Count how many lines of the records below contain the string "height", matching case exactly, and reply with only that number.

START PROVIDED INFORMATION

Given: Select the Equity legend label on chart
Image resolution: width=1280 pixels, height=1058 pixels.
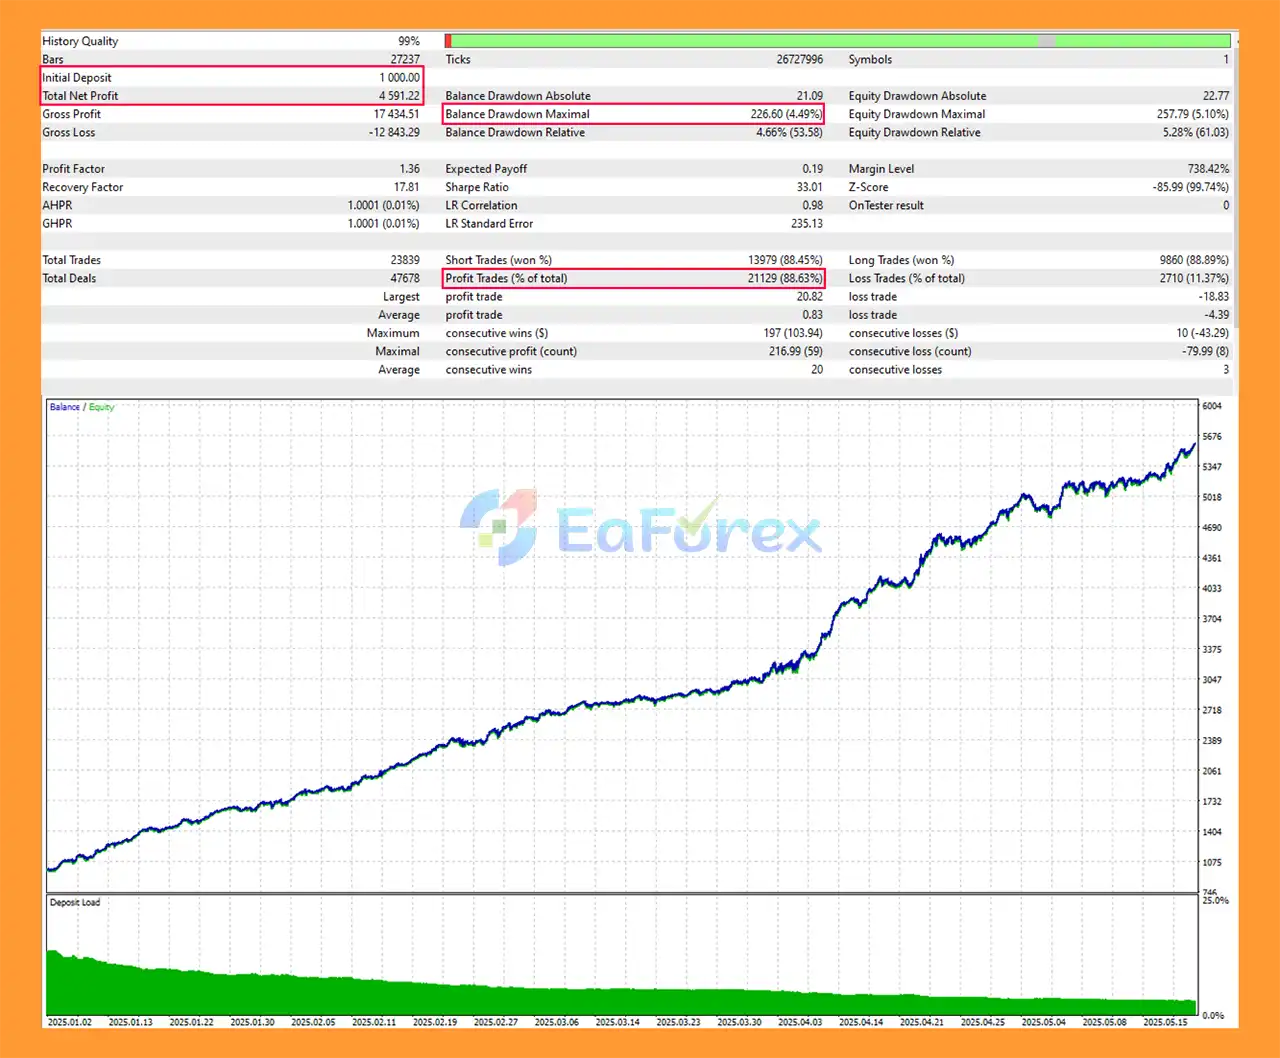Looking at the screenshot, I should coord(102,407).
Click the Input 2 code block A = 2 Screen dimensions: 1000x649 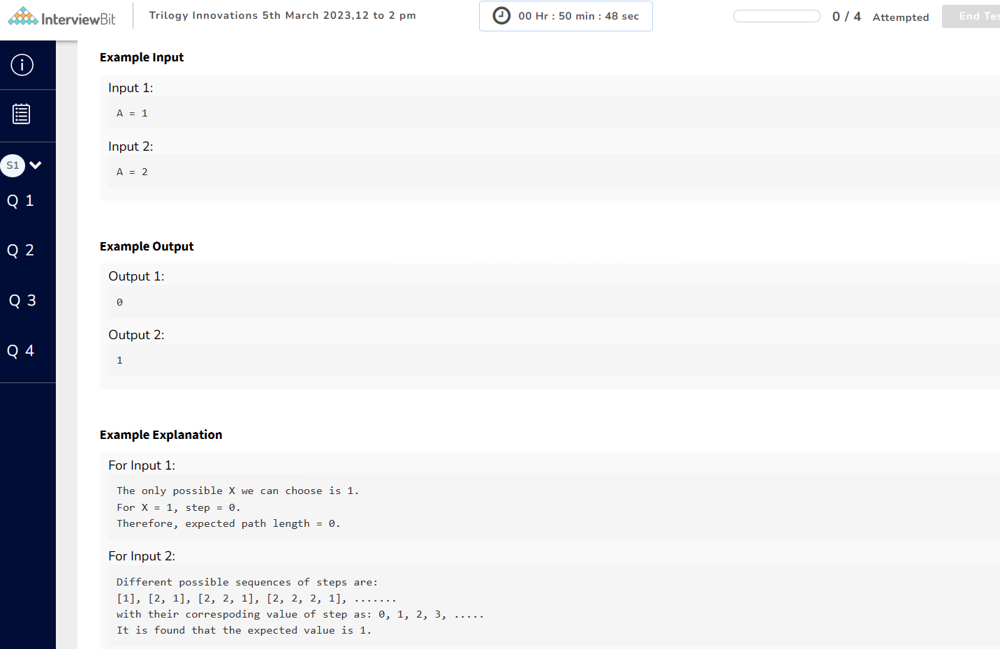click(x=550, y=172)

END PROVIDED INFORMATION
START PROVIDED INFORMATION

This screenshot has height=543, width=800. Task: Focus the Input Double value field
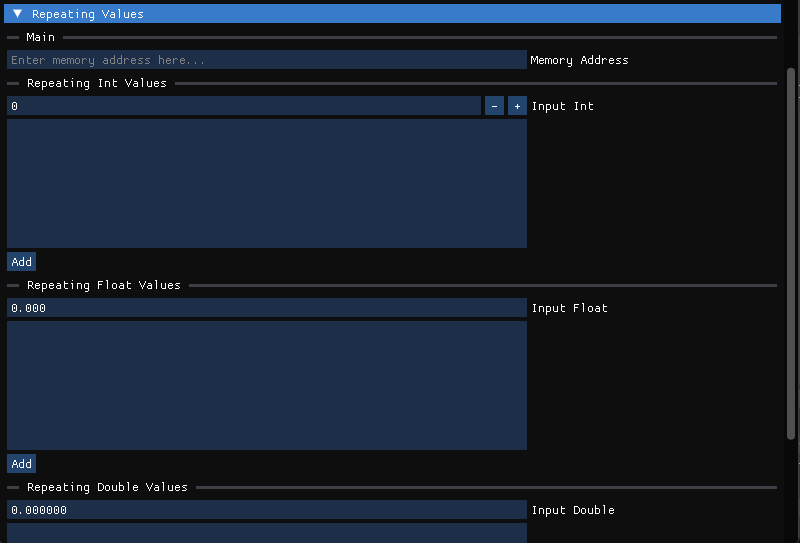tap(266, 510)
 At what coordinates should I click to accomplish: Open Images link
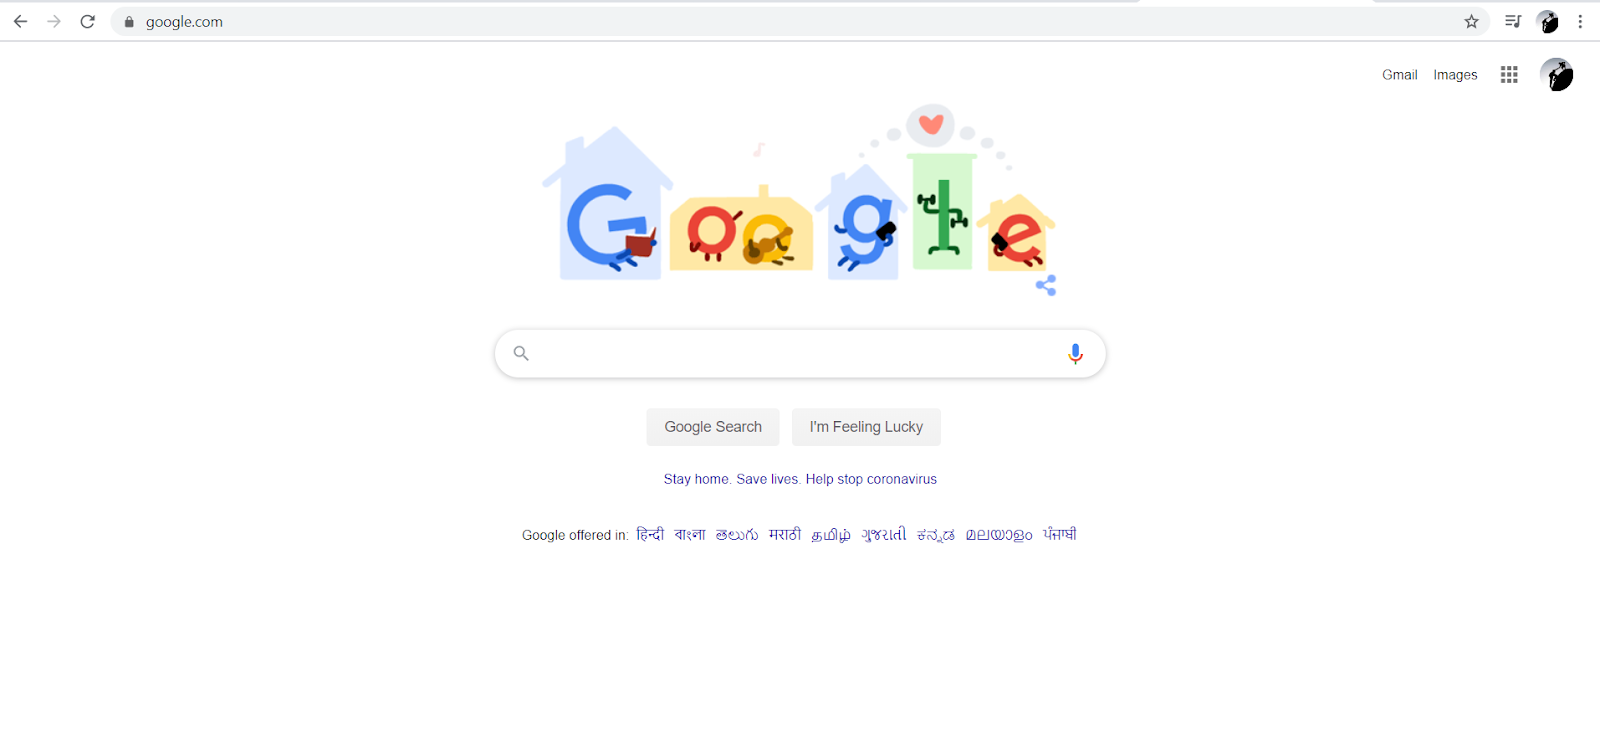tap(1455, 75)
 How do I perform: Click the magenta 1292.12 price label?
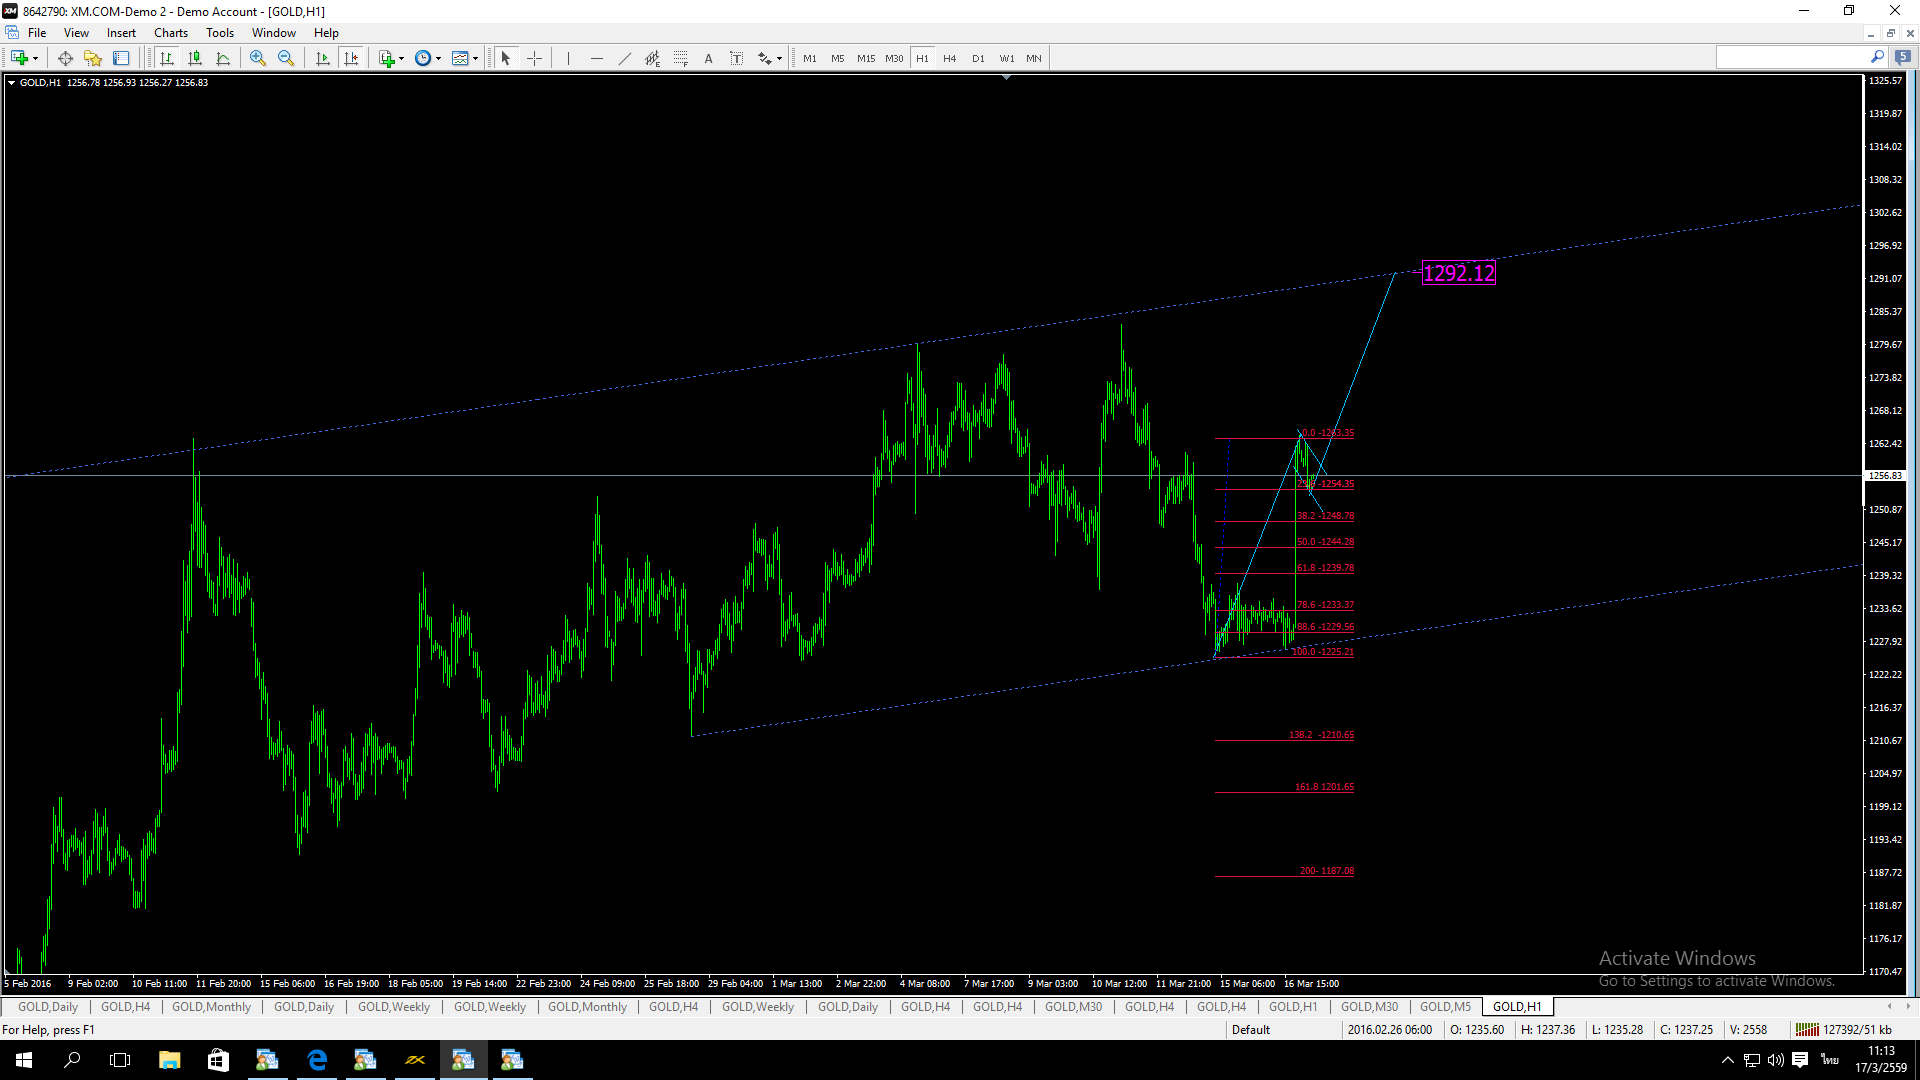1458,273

END PROVIDED INFORMATION

## SOLUTION TO THIS PROBLEM
2